» Tekst
RECHTBANK NOORD-NEDERLAND

Afdeling strafrecht
Locatie Leeuwarden
parketnummer 18/017235-18
beslissing van de meervoudige kamer d.d. 21 december 2018 op een vordering van de officier van justitie tot ontneming van wederrechtelijk verkregen voordeel
in de zaak tegen

[veroordeelde] ,

geboren op [geboortedatum] 1973 te [geboorteplaats] ,
wonende te [straatnaam] , [woonplaats] .

Procesverloop

De officier van justitie heeft d.d. 26 november 2018 schriftelijk gevorderd dat de rechtbank het bedrag vast zal stellen waarop het wederrechtelijk verkregen voordeel als bedoeld in artikel 36e, vijfde lid, van het Wetboek van Strafrecht, wordt geschat en dat de rechtbank aan voornoemde veroordeelde de verplichting zal opleggen tot betaling aan de staat van een bedrag van € 204.351,30 ter ontneming van het wederrechtelijk verkregen voordeel dat voortvloeit uit de zaak met parketnummer 18/017235-18.

Verzamelde gegevens:

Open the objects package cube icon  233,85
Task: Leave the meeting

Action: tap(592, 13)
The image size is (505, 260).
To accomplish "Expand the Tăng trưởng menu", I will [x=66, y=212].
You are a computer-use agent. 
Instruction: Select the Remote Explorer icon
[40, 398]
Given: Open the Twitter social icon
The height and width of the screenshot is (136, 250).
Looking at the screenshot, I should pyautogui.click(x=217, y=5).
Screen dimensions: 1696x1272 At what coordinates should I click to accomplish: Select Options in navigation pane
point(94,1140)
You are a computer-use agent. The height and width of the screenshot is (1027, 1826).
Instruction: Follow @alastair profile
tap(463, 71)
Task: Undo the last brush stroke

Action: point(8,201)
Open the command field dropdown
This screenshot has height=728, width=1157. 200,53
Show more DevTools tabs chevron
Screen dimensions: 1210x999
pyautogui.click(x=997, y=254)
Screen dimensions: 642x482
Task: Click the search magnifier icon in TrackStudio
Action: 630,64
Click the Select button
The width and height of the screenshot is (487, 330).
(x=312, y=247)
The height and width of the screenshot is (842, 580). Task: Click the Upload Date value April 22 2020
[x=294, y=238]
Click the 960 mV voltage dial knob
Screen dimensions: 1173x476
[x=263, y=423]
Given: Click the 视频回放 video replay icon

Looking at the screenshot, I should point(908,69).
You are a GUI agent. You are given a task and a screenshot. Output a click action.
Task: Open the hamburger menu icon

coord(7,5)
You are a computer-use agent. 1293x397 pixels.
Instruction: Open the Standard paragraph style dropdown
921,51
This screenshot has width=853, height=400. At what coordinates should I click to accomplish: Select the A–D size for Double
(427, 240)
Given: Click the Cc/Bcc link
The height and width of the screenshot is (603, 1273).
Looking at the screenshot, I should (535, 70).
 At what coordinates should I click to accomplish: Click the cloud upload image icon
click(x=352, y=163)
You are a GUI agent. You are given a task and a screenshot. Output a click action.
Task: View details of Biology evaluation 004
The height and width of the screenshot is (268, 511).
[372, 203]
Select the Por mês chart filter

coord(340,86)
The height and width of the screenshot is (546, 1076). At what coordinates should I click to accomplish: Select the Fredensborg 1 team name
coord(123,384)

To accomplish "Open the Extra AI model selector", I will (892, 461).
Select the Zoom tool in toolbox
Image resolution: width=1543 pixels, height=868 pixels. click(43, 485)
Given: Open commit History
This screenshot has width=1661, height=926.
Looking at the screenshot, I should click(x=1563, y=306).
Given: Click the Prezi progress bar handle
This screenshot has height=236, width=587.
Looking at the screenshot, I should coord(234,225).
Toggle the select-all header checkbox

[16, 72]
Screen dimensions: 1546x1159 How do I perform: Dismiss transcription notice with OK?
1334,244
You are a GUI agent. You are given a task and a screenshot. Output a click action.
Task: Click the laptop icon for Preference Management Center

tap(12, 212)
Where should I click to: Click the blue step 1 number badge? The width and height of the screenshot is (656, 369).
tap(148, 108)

» Opgaven
a) Beantwoord over de beslissing:
(i) Op welke locatie zit de afdeling strafrecht?
(ii) Op welke datum nam de meervoudige kamer de beslissing?
(iii) Welk bedrag moet de veroordeelde volgens de vordering aan de staat betalen?
b) Herhaal letterlijk de rijen vanaf de regel met "Given: Open commit History" tot en met het einde van de rijen.

» Uitwerkingen
a)
(i) Leeuwarden
(ii) 21 december 2018
(iii) € 204.351,30

b)
Given: Open commit History
This screenshot has width=1661, height=926.
Looking at the screenshot, I should click(x=1563, y=306).
Given: Click the Prezi progress bar handle
This screenshot has height=236, width=587.
Looking at the screenshot, I should coord(234,225).
Toggle the select-all header checkbox

[16, 72]
Screen dimensions: 1546x1159 How do I perform: Dismiss transcription notice with OK?
1334,244
You are a GUI agent. You are given a task and a screenshot. Output a click action.
Task: Click the laptop icon for Preference Management Center

tap(12, 212)
Where should I click to: Click the blue step 1 number badge? The width and height of the screenshot is (656, 369).
tap(148, 108)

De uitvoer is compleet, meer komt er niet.